§ What you should do
Wherever the string "Image" appears in the records, return the line that holds it.

§ Listed records

──────

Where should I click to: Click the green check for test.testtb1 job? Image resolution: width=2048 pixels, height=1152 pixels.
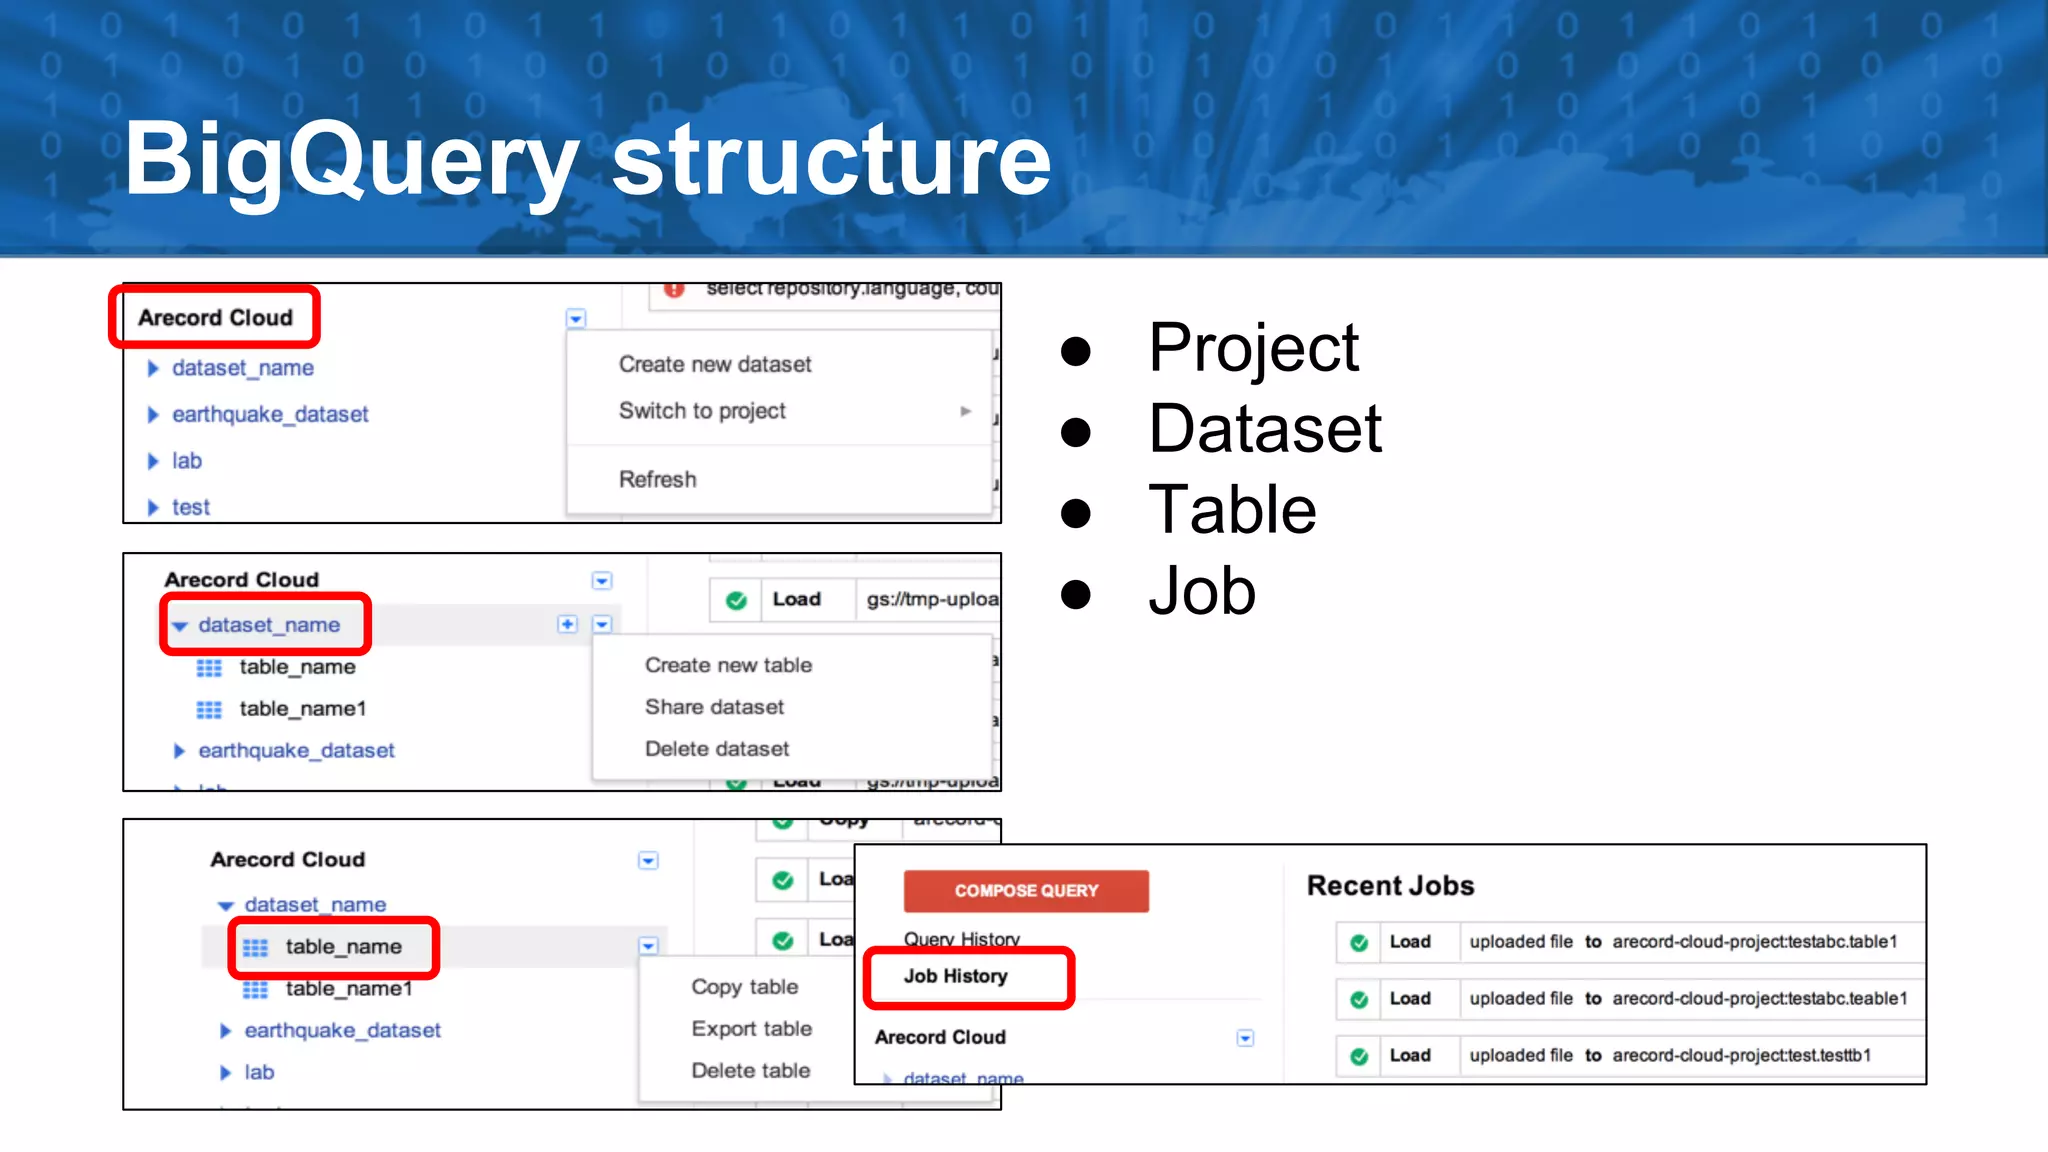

──────

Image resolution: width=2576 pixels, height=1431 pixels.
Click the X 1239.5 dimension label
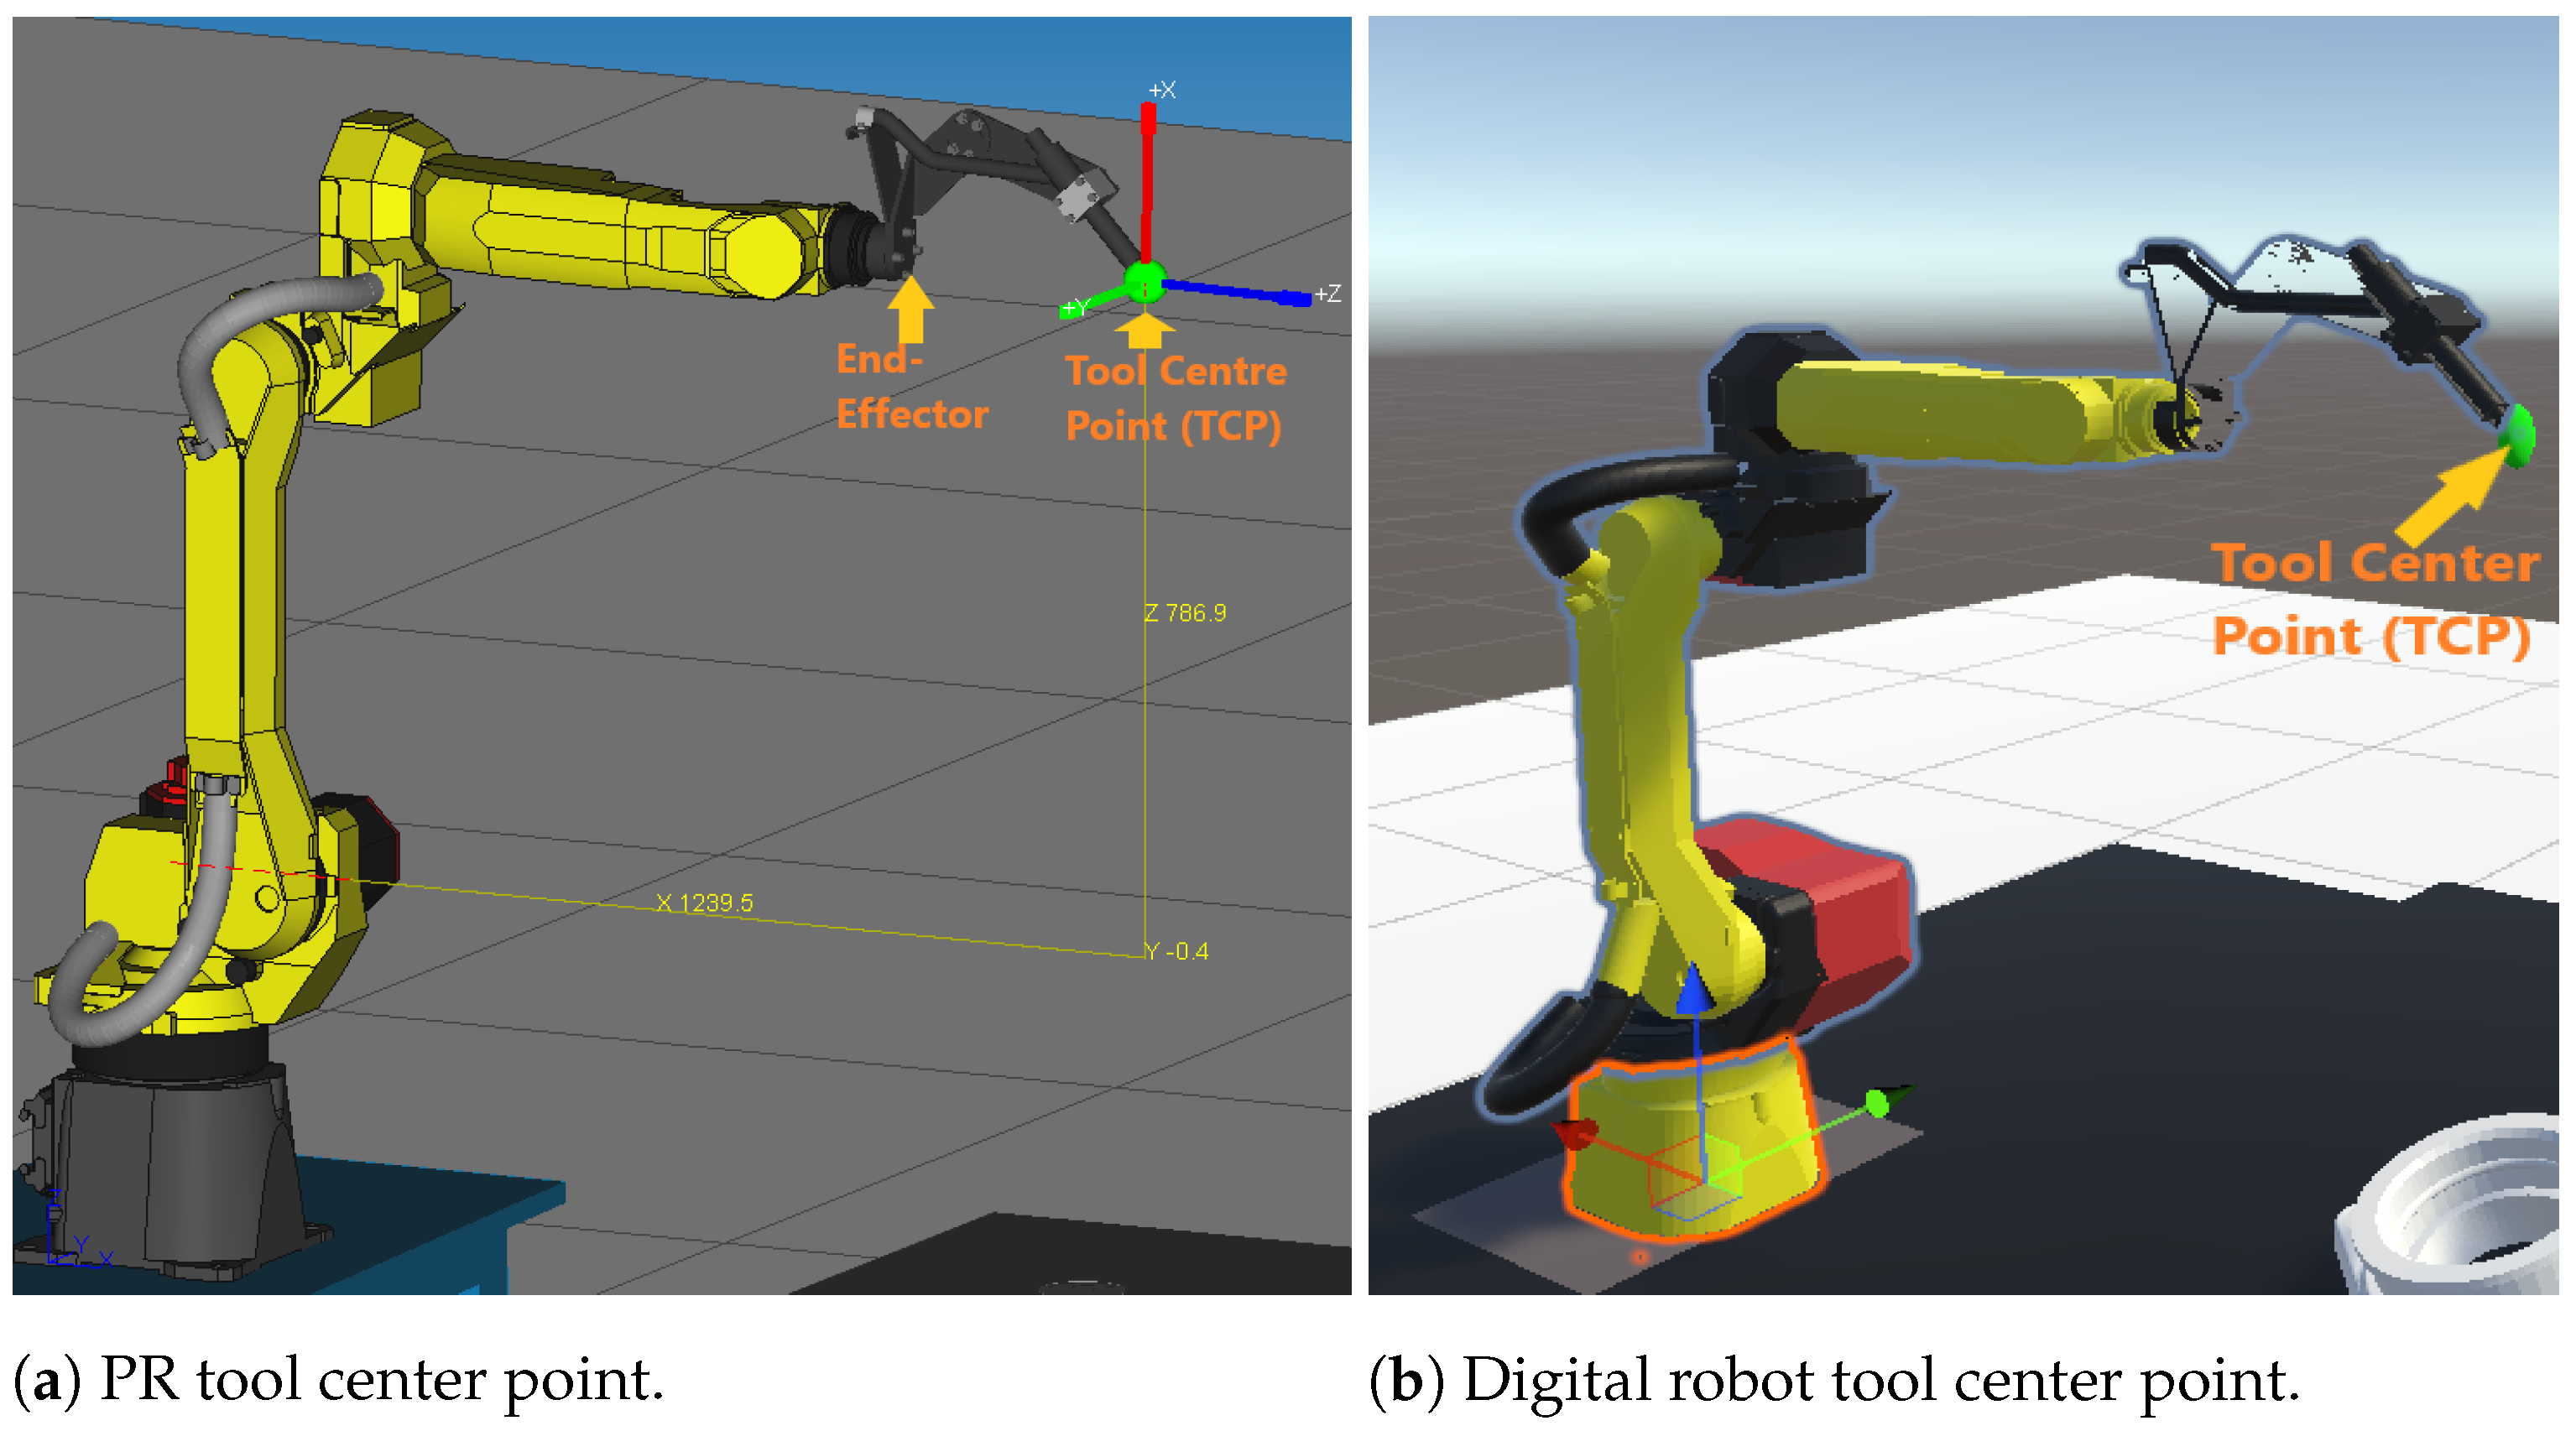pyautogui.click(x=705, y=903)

──────

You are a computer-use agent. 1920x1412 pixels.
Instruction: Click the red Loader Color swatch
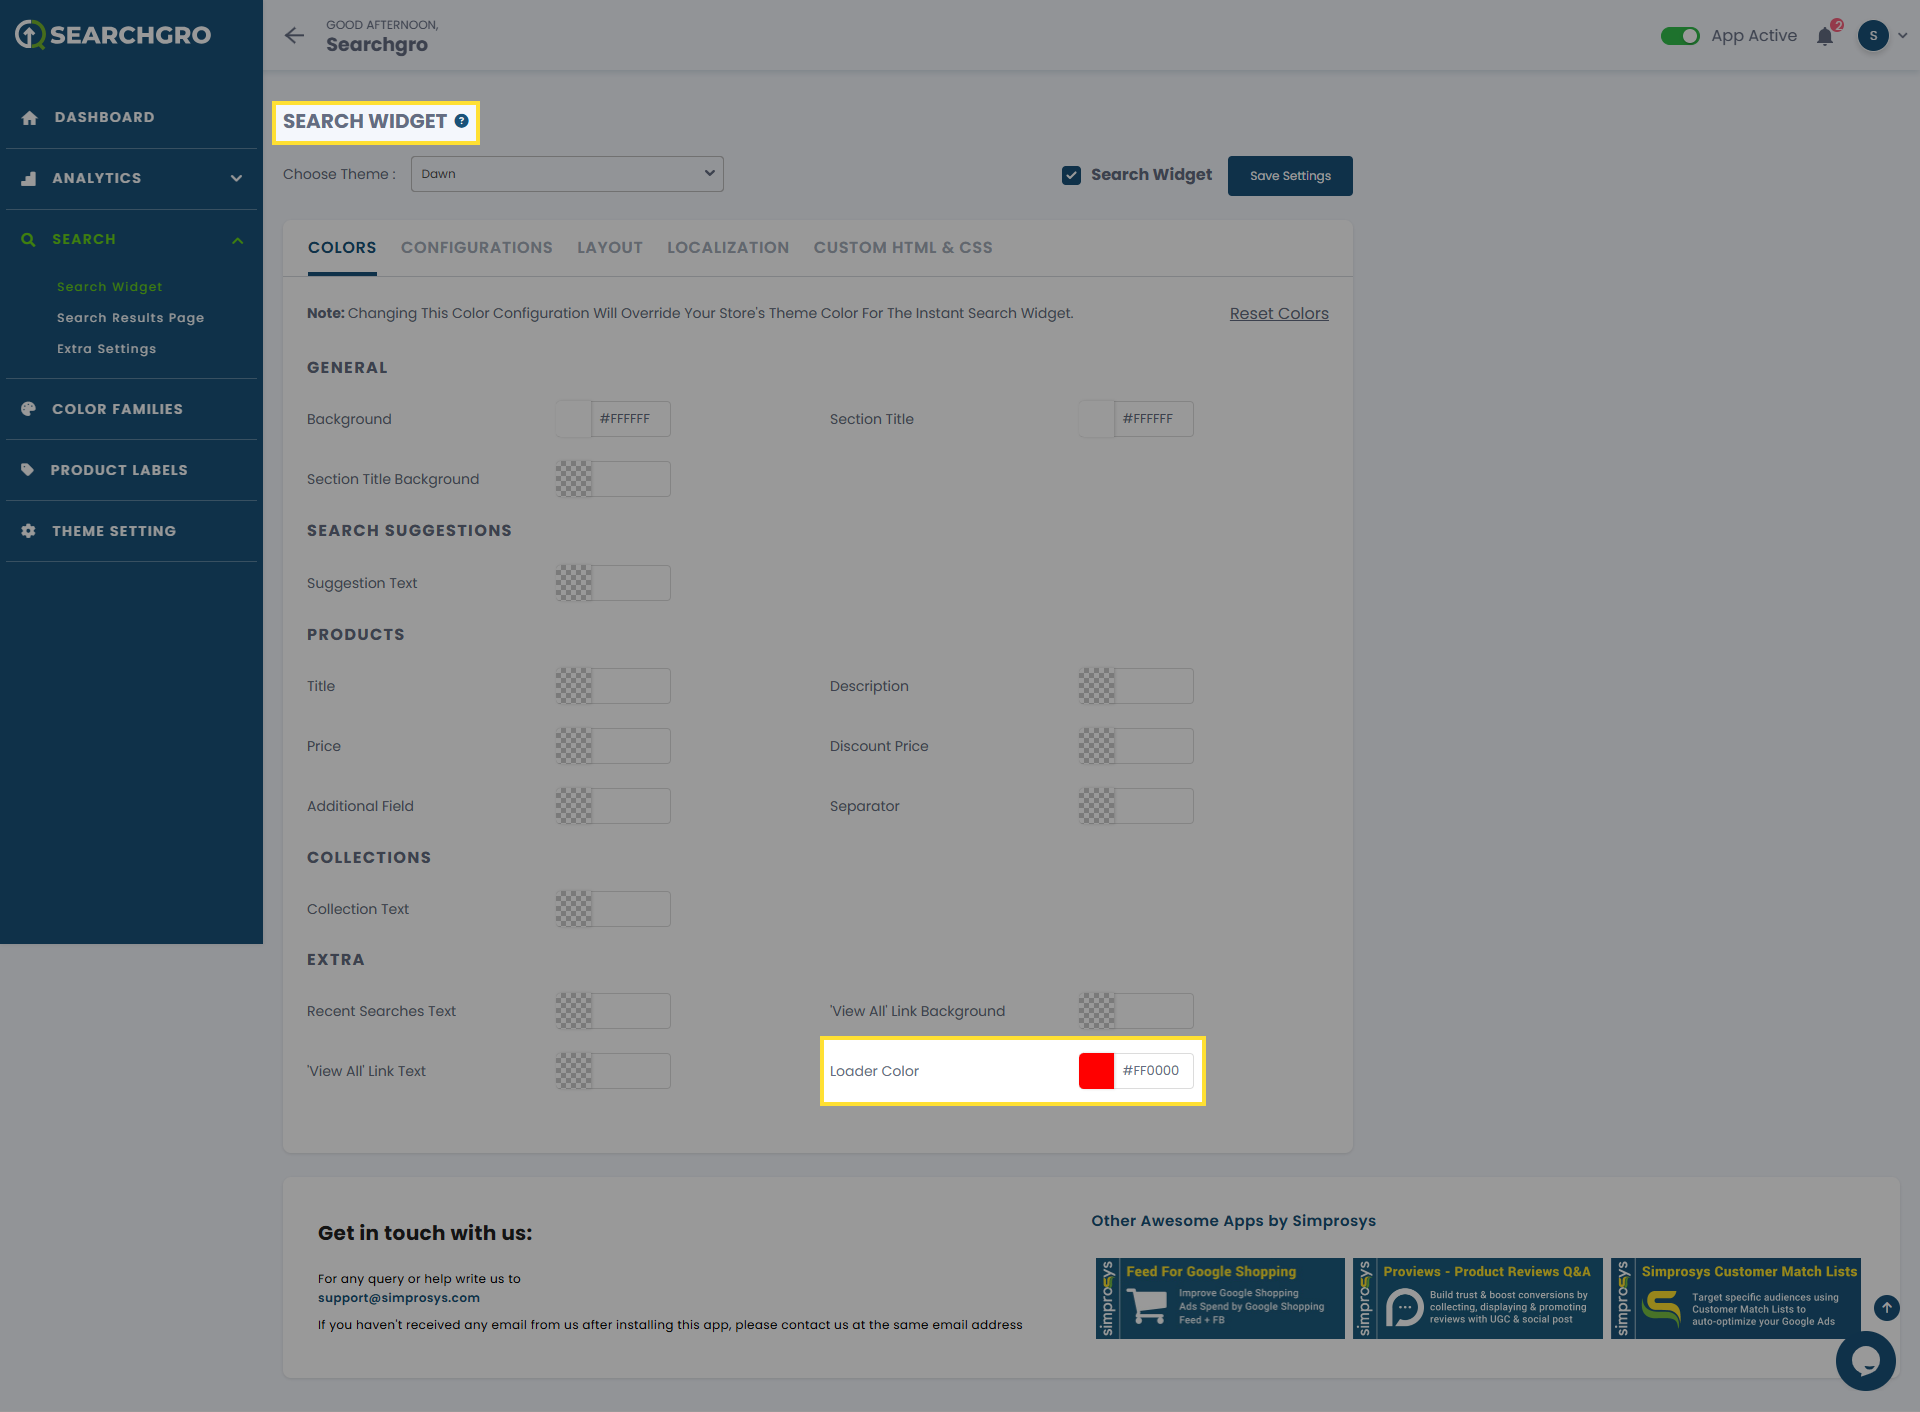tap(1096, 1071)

──────

§ Output below
Where should I click to: Click the green check for test.testtb1 job? Image resolution: width=2048 pixels, height=1152 pixels.
Image resolution: width=2576 pixels, height=1431 pixels.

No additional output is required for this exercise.